I've used coding agents a fair bit along with the various other AI applications I've fiddled with, and often I ask them to do things that are dead simple. Create a function to sort some data and select whatever fits certain criteria. Add type checking to a file. Create a unit test for a function. Stuff like that could easily be done by a small local model, but the coding agent sends it off to Opus or whatever just like every other task. That can change.
I don't think you've used modern coding AIs much.
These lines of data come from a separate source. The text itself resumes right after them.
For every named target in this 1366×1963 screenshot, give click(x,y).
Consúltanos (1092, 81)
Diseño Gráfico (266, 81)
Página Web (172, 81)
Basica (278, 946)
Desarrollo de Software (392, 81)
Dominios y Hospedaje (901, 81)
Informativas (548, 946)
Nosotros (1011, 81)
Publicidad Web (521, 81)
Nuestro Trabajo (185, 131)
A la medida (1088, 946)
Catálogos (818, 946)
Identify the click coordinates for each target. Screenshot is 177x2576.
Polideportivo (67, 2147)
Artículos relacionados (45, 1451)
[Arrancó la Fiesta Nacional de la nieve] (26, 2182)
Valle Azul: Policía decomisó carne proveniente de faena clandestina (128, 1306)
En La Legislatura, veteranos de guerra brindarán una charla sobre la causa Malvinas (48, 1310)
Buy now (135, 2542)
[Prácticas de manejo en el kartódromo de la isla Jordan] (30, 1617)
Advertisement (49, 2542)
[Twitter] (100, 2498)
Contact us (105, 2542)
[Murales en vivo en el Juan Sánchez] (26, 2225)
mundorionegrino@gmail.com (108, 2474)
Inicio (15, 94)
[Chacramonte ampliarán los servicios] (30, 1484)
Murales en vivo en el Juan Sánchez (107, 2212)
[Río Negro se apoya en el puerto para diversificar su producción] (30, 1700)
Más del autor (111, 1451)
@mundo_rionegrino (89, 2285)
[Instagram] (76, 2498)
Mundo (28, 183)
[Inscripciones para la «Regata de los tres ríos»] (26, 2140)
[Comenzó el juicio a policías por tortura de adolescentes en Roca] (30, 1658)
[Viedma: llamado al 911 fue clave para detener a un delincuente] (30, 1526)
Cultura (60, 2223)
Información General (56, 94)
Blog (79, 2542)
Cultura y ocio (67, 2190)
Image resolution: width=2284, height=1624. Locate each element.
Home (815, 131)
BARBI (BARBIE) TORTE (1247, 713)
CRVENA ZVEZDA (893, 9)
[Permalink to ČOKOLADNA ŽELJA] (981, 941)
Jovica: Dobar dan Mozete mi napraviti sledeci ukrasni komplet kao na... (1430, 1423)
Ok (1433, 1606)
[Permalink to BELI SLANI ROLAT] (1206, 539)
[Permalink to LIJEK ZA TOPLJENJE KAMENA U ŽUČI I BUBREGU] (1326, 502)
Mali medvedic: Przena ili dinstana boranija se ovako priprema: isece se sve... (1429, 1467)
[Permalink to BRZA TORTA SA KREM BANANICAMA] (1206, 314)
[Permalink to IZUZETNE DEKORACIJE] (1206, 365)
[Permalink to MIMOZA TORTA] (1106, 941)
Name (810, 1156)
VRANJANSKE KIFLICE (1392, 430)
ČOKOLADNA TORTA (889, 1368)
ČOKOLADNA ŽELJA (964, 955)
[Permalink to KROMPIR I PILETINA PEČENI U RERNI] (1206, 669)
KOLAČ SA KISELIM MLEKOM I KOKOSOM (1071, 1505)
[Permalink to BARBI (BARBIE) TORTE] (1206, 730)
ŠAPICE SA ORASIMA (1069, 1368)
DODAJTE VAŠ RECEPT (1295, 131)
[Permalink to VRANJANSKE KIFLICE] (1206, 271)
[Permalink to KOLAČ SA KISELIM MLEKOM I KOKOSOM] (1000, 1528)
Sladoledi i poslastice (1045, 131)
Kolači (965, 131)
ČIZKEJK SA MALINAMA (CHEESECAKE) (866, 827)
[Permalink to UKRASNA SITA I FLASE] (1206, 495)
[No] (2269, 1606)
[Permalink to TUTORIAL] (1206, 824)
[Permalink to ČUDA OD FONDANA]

Or, for that matter, worked with human coders.
There is no one single "killer" application for LLMs. They're about as general a computing platform as you can get.
I used to think like you, and I am still pro local LLMs - I use them as tutors for areas I don't know much about, and since I use the output just as a guide and implement it on my own I quickly realize if something isn't right.
We will see - when OpenAI and Anthropic rush towards IPO this year, which was made very likely because SpaceX has upped the tempo - what the real costs are. If this article and others I've read in the last year are correct, and the prices have to go up x10 to break even, then we are in for a wild ride. I'm only grateful that for now they don't get lumped into the index funds.